The National Transportation Safety Board (NTSB) has found that interruptions and multitasking led to distractions that resulted in a near-collision incident between a Delta Air Lines and American Airlines aircraft at John F. Kennedy Airport (JFK) in New York earlier last year.
In a preliminary report released on June 4, 2024, the board detailed how those factors caused the three-member flight crew of a B777 airliner to mistakenly cross a runway occupied by another airplane taking off from the airport.
According to the report, air traffic controllers cleared a Delta Air Lines B-737, with 159 passengers and crew, for takeoff on Runway 4L at JFK in the evening of January 13, 2023.
Twenty seconds after the Delta 737 began its takeoff roll, an American Airlines B777 bound for London Heathrow Airport (LHR), carrying 149 passengers and crew, crossed the same runway without clearance.

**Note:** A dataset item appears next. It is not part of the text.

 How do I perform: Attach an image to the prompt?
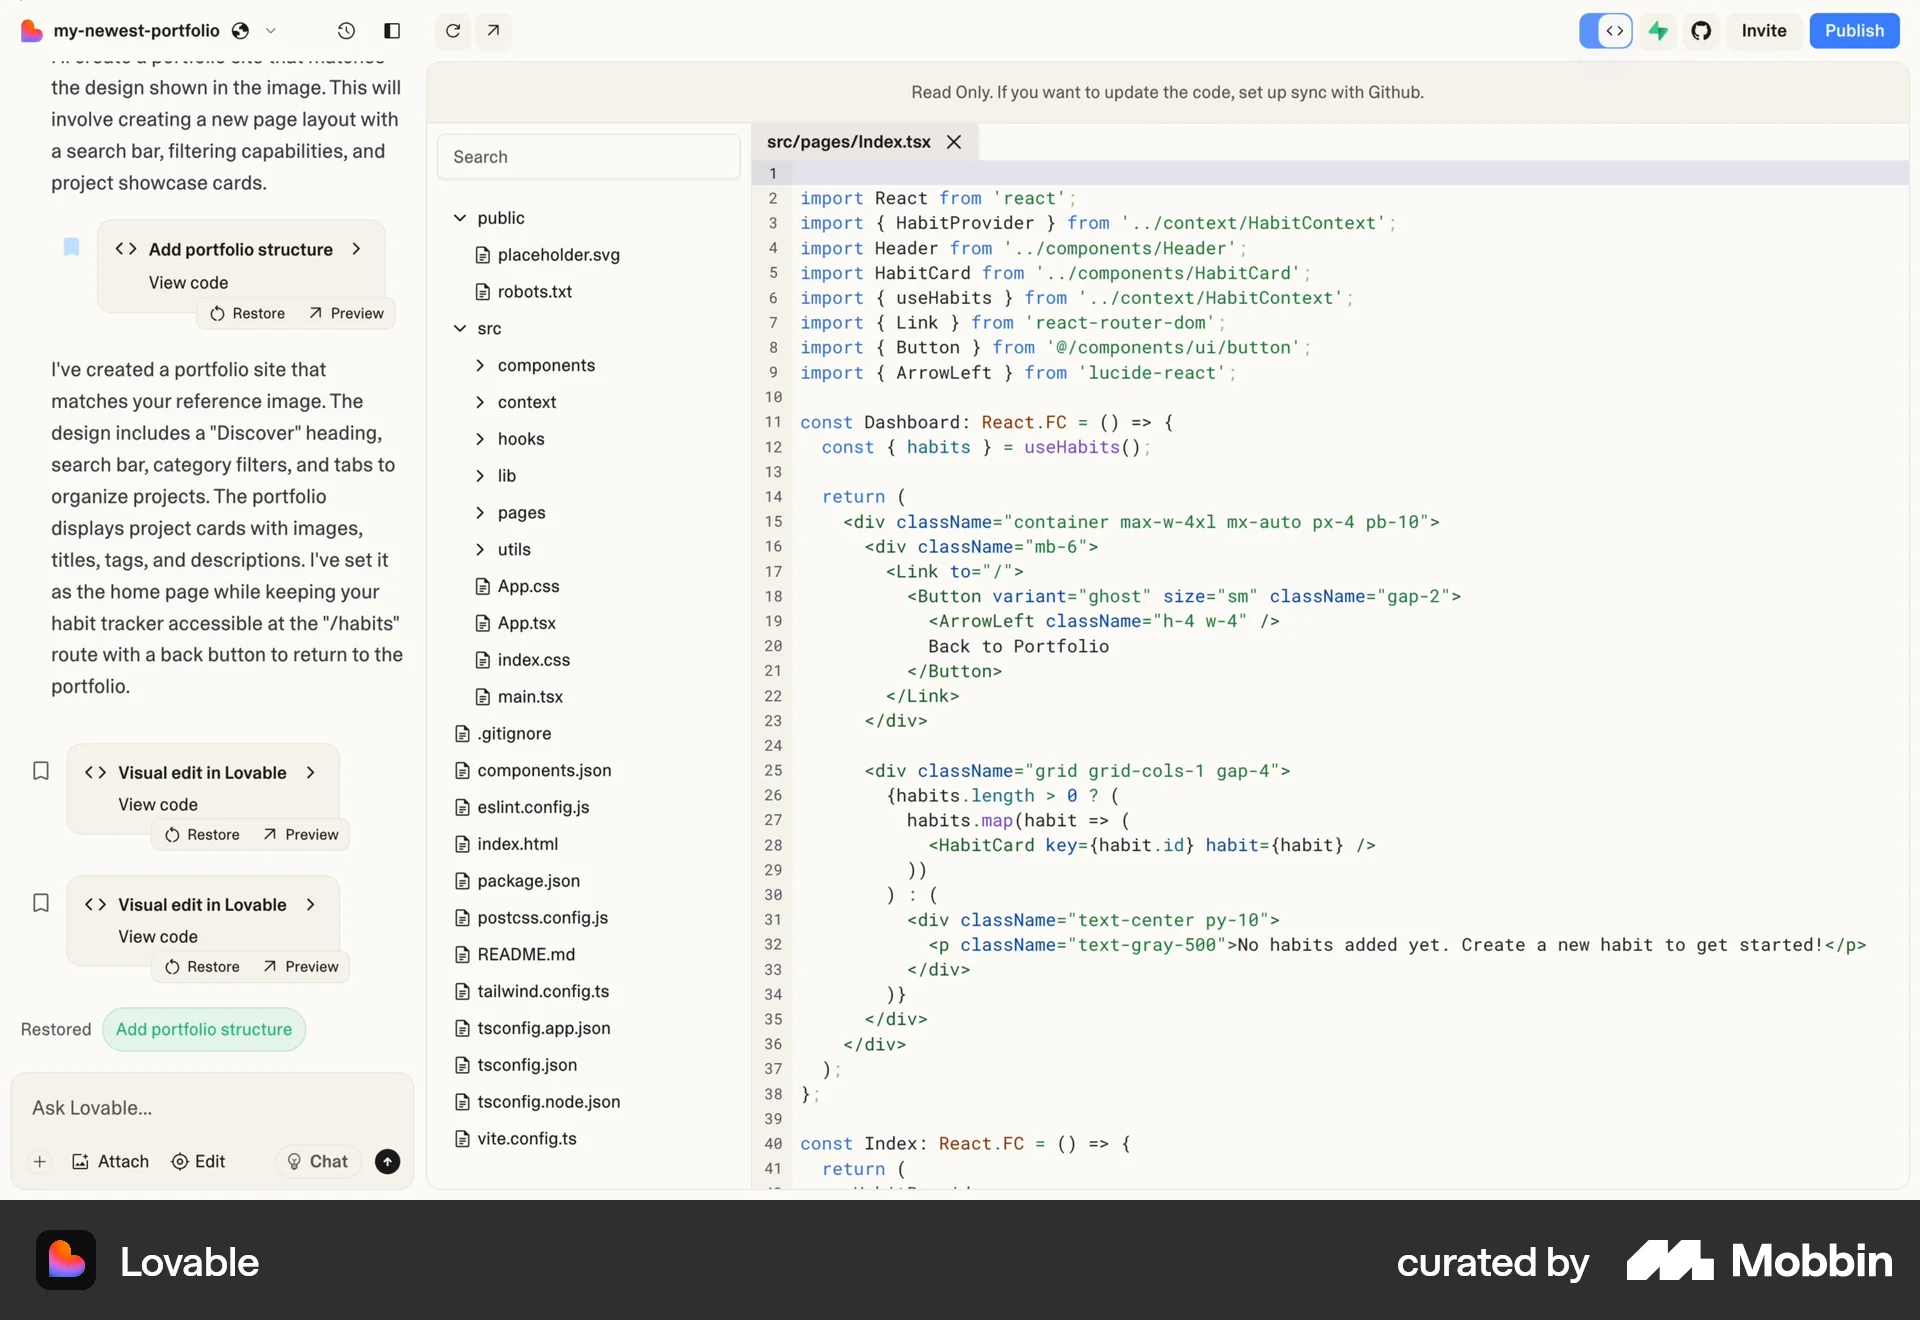pos(111,1162)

Fortunately, as the Delta 737 accelerated down the runway, its Airport Surface Detection Equipment – Model X (ASDE-X) issued aural and visual alerts in the air traffic control tower, warning of a potential collision.

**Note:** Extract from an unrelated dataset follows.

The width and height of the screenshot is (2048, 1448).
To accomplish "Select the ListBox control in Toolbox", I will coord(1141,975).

Five seconds after the alerts, the controller canceled the takeoff clearance for the Delta airplane, which quickly decelerated from its top speed of 121 mph as the AA 777 was crossing in front of it.
Investigators said that technology designed to prevent runway incursions alerted the air traffic controller of the danger of a collision. According to the NTSB, it recommended the idea of such a technology in 1991, which eventually led to the development of ASDE-X.

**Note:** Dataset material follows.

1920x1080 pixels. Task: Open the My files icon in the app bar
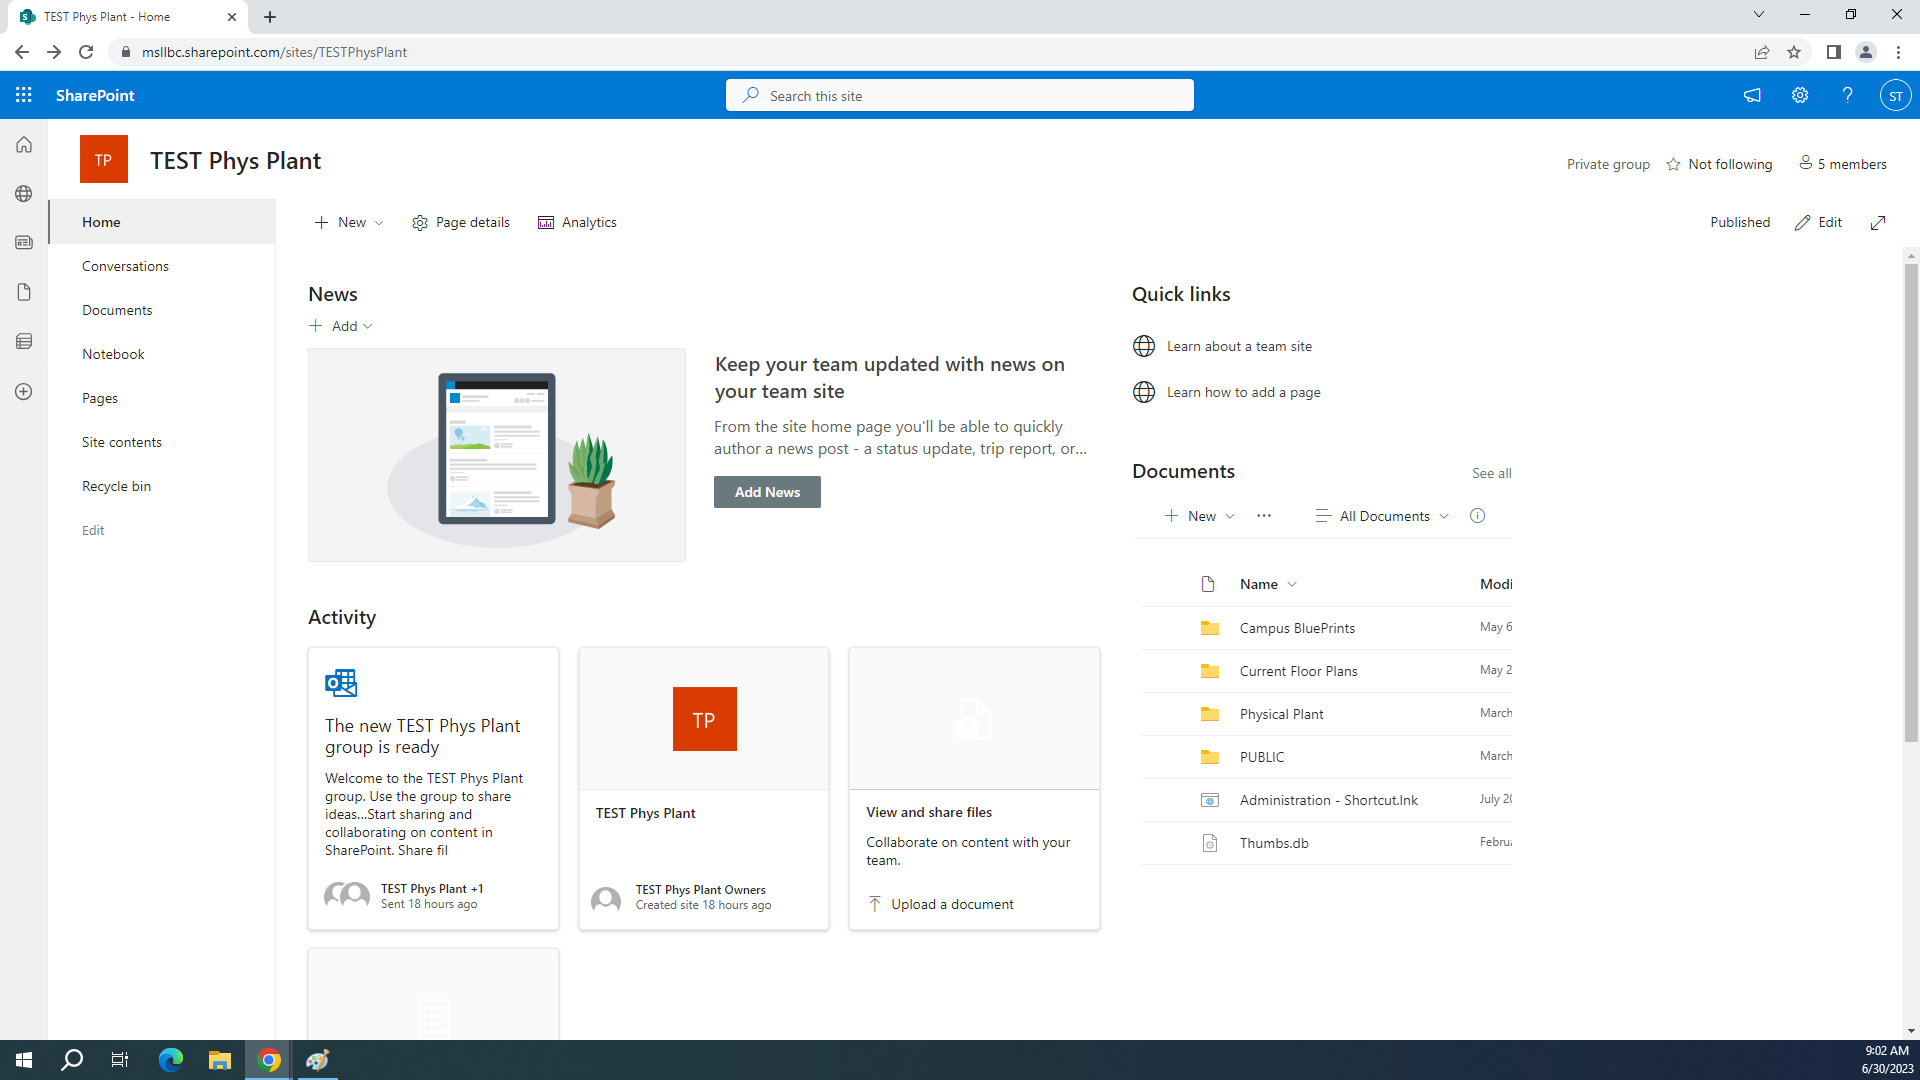[24, 292]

NTSB investigators cited numerous factors that contributed to the American Airlines captain’s mistake in continuing along the wrong taxiway and crossing the occupied runway without a clearance. These included interruptions and incidents of multitasking that were happening on the flight deck during critical moments of ground navigation.
Meanwhile, the other two flight crewmembers failed to catch the captain’s error because they were both engaged in tasks that diverted their visual attention from outside the airplane, the NTSB noted.
The investigation also found that the ground controller who provided the taxi instructions to the American B777 did not notice that the aircraft turned onto the wrong taxiway, because he was performing a “lesser priority task that involved looking down”.
The NTSB made the following safety recommendations to the Federal Aviation Administration (FAA) to address the risks identified in the investigation:
- Encourage flight crews to verbalize the number of the runway they are about to cross, unless an automated system already provides an advisory.
- Encourage air carriers to use their safety management systems to identify flight crew surface navigation errors and develop effective mitigation strategies.
- Evaluate the effectiveness of the activation logic for runway status light systems and update the logic as necessary to improve its effectiveness.
- Collaborate with aircraft and avionics manufacturers to develop a system that would alert flight crews of traffic on a runway or taxiway and traffic on approach to land, and require that both newly manufactured and existing transport category airplanes have such a system installed.
- Update a long-standing recommendation to require all airplanes be fitted with a cockpit voice recorder capable of recording the last 25 hours of audio.
- Additionally, the NTSB once again called on the FAA to require all airplanes be fitted with a cockpit voice recorder capable of recording the last 25 hours of audio, instead of the current standard of two hours.